Meet and greet, dinner, relaxation.

The initial excitement of the trip had given way to a new, growing sense of normalcy. Chatting with Cristel had increased Hati’s need for her, but as that grew, so did the fire in his ember, yet not in a way that burned him. It was like it burned...purer. Especially when he took Isbait’s advice and sat alone to try to connect with his vision. Every time he did, though, Alphas would come join him. Some shared stories about their pups.

On the fourth day, Hati noticed something. The Alphas came to sit with him and always, without being prompted, shared stories about their mates and pups. They picked the topic, and they all picked the same one. They all responded to the pure vision of Hati’s ember during those meditation times, and it called them to him.

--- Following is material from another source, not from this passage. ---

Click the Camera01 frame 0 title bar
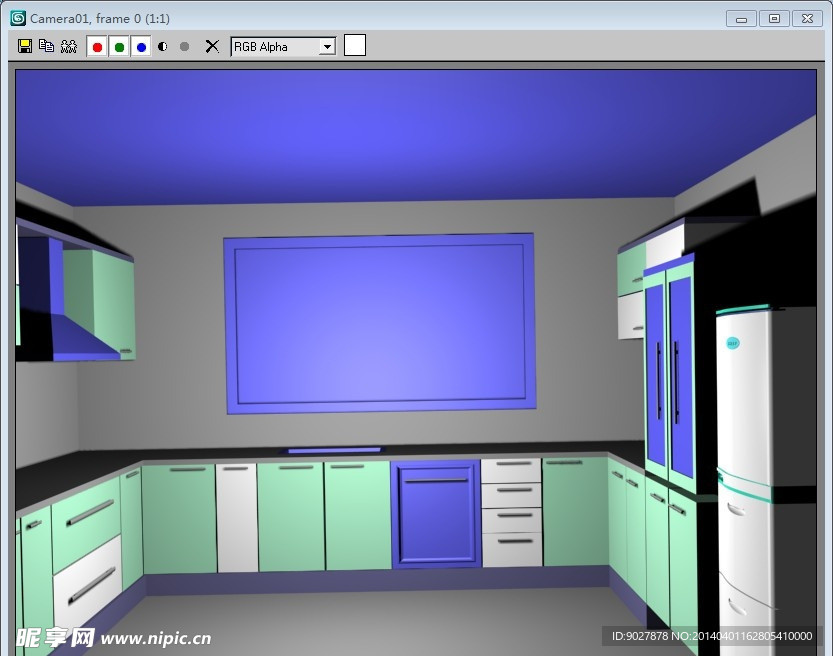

The pride in their tones. The love. Even the fear they’d admitted was the reason for them to join the run. It all helped Hati envision the future he wanted to give them all, yet something of the equation was missing, and he didn’t really know where to find the answer. There was something he was overlooking.

Hopefully, the Alphas sharing would help him discover it. Their why they followed him. And he hoped to have that answer before they reached the end of their run.